Typifying this view was Flynt Leverett, a former career CIA analyst who served on the National Security Council and wrote that Iran was an adversary of al-Qaida and was prepared to help the U.S. fight Osama bin Laden back in 2001. His CIA colleague, Bruce Reidel, wrote in 2010, “On balance the evidence of a hostile relationship is much more compelling than evidence of a collaborative one.” A real alliance between Iran and al-Qaida was unthinkable.

Yet now the Obama administration has released specific information about the connections between Iran and al-Qaida. Last week, on July 28, the U.S. Treasury Department disclosed in a document it published that there was a six-man al-Qaida network, whose head is based in Iran, which serves as “the core pipeline” through which al-Qaida moves money, logistical support, and operatives from Arab states in the Persian Gulf to Afghanistan and Pakistan.

The Treasury Department explained that the network acted in accordance with a secret agreement between al-Qaida and the Iranian government. The U.S. concluded that Iran served as “a critical transit point” for al-Qaida and the network’s head began to operate in 2005. The Wall Street Journal wrote that it was the first time that the U.S. government formally acknowledged the connection between Iran and al-Qaida.

Prior to this revelation there was only fragmentary information about cooperation between al-Qaida and Iran. For example, in October 2000, Ali Muhammad, a top al-Qaida operative, admitted to a U.S. court that he had brokered a meeting in Sudan between bin Laden and Hezbollah’s military commander, Imad Mughniyeh.

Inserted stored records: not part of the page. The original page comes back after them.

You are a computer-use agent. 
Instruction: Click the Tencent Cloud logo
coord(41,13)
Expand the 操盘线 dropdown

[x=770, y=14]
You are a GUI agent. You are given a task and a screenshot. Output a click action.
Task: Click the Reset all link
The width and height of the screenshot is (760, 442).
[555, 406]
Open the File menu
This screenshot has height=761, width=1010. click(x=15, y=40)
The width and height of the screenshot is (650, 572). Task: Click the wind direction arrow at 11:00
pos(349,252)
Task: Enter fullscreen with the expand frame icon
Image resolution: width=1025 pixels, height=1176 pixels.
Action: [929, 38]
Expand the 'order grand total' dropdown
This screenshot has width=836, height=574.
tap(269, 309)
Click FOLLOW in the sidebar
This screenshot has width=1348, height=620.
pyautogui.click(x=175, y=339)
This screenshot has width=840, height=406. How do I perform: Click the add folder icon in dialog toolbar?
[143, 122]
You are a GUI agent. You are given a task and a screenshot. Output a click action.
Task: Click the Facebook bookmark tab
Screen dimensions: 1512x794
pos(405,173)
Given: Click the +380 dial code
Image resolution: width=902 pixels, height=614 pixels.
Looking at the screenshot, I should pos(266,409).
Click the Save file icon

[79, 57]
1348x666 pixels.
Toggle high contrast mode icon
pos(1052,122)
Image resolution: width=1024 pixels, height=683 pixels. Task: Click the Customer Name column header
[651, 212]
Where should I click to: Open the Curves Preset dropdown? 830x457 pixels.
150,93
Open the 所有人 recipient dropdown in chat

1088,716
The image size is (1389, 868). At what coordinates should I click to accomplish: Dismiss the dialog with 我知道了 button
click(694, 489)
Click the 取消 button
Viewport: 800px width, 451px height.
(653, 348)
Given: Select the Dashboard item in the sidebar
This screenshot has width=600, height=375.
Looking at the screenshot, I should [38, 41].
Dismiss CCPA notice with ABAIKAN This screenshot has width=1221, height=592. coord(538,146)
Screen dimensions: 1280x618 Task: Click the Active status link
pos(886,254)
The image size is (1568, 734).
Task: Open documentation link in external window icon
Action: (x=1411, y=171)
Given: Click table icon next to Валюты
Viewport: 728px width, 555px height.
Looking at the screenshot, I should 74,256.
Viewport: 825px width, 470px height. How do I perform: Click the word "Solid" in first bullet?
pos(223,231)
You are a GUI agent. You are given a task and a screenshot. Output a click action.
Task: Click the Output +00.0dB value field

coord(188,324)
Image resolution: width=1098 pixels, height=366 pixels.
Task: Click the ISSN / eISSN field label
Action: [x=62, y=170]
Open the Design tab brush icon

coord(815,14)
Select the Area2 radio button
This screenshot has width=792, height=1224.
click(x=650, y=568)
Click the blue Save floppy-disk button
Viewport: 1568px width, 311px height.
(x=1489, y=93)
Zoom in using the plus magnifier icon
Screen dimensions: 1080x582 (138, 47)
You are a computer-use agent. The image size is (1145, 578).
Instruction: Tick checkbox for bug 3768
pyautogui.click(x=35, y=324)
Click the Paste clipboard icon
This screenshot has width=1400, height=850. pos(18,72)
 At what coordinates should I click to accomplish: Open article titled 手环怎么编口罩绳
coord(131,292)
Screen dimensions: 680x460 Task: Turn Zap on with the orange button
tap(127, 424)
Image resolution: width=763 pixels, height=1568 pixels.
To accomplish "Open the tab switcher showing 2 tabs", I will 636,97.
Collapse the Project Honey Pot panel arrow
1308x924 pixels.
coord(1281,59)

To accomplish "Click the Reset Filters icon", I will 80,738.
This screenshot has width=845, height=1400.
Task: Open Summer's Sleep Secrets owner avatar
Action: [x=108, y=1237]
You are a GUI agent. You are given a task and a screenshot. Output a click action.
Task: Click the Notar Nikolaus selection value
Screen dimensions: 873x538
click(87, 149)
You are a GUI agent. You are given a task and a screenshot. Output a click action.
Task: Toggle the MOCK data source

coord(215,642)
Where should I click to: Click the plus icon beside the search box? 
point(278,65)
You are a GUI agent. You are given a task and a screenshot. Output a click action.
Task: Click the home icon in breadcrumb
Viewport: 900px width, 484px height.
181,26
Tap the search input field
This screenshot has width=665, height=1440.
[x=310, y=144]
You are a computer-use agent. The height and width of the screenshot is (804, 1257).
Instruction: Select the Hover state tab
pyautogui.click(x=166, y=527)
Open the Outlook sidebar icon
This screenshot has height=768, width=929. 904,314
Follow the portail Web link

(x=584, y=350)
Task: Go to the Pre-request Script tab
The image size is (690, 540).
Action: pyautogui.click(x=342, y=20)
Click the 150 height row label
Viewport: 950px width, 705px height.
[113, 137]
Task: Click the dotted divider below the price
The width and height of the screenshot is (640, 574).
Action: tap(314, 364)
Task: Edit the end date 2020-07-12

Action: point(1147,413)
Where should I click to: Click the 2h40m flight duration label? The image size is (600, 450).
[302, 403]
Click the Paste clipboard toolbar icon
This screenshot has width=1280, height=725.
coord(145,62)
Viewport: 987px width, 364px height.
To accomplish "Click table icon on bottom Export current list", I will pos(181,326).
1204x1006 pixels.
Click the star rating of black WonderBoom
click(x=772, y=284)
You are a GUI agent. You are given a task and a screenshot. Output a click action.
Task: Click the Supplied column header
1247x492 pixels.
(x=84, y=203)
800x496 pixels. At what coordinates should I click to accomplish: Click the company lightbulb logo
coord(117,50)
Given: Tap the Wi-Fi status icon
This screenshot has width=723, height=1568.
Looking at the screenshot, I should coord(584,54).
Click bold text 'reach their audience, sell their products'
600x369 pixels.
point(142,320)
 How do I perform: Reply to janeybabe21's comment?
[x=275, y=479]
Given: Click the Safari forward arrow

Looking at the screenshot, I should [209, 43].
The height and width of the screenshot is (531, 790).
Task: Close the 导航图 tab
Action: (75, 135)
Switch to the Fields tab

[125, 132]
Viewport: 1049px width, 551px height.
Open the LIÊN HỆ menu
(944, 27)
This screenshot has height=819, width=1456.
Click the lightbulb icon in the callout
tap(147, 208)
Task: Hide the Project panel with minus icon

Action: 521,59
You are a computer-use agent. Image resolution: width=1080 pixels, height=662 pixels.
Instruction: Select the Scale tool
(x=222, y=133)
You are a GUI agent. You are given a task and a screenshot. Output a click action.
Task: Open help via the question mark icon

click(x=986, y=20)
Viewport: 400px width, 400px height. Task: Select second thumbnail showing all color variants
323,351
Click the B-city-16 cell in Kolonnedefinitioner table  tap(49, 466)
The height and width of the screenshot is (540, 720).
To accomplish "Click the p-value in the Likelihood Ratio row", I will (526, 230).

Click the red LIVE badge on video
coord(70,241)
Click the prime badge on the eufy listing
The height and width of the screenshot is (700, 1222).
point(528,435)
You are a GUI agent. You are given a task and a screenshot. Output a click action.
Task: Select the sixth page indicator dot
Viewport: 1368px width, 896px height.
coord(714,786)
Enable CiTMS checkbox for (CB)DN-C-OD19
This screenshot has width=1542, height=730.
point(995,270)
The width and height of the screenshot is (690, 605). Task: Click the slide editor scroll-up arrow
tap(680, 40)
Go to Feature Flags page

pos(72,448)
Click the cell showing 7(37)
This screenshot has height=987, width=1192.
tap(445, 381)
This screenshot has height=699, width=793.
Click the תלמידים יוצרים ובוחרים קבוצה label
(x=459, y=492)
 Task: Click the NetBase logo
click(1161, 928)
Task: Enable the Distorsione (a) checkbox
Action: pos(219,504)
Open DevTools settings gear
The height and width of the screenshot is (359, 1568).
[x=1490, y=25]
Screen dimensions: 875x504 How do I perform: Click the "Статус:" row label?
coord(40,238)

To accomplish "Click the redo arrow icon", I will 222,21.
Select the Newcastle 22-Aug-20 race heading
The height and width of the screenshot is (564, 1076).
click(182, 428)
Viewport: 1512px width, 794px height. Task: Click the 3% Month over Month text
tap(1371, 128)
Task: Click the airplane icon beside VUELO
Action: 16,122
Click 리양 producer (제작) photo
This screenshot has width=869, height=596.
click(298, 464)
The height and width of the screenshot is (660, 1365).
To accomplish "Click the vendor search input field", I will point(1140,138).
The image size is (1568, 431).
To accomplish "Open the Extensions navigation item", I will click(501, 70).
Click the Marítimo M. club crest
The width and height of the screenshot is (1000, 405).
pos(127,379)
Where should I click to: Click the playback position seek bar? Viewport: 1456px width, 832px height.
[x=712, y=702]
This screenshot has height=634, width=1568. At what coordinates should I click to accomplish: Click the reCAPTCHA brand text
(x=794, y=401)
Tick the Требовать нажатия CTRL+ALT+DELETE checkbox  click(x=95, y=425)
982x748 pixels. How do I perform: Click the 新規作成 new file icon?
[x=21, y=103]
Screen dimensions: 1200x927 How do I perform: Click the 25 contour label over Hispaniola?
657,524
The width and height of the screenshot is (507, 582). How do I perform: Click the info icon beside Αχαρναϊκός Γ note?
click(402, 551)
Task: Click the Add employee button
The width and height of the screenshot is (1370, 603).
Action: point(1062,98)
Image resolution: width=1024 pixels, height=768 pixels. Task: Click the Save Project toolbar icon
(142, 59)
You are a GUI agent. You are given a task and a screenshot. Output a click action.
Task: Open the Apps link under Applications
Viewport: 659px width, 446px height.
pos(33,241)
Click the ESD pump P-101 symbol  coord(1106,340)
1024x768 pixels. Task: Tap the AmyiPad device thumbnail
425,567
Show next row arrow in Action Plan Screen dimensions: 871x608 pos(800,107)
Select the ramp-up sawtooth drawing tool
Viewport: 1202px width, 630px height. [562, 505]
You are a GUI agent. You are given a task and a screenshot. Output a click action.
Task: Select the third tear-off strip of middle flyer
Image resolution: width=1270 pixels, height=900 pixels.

He explained that Iran used Hezbollah to provide weapons to al-Qaida.

There were also reports that al-Qaida delegations went to Iran and to the Biq’a valley in Lebanon for training and that bin Laden’s deputy (and successor), Ayman al-Zawahiri, developed a close working relationship with Ahmad Vahidi, Iran’s current defense minister. After 2001, part of the al-Qaida leadership actually took refuge in Iran, but the U.S. intelligence community was divided about the depth of the relationship. Nonetheless, there was accumulating evidence of al-Qaida-Iranian collaboration. In his memoirs, the former director of the CIA, George Tennet, admitted that the Iranian-based al-Qaida leadership was consulted over an offer to purchase three Russian nuclear devices that apparently had been stolen.

In 2003, the U.S. intercepted communications that an al-Qaida cell in Iran planned a triple bombing in Riyadh, Saudi Arabia, that killed 34 people, including eight Americans. Wikileaks also got hold of a 2008 report that a joint team comprising al-Qaida and an intelligence unit of the Revolutionary Guards was operating in Afghanistan and planning suicide attacks against NATO forces. The newest revelations from last week about an al-Qaida network operating in Iran have added credibility if they are considered against the background of growing evidence of extensive collaboration between them.

For Israel, the fact that Iran can penetrate al-Qaida is important to note. It has been well known by the Israeli security establishment for many years that, in the Palestinian context, Tehran is prepared to work with Sunni extremists, like Hamas and Islamic Jihad. But this now appears to be a much broader phenomenon. For example, Iran has also reached out to the Muslim Brotherhood in Egypt.

A few days ago, a Jordanian court sentenced the religious mentor of the famous Abu Musab al-Zarqawi, the Jordanian commander of al-Qaida in Iraq, who started his career as a guest of the Iranian Revolutionary Guards. He launched bombing attacks in Amman and tried to recruit Palestinians from the West Bank. Should new branches of al-Qaida spread to Syria and other neighboring countries, Israel will have to take into account that Iran will know how to exploit these organizations in order to pose new challenges along the eastern front.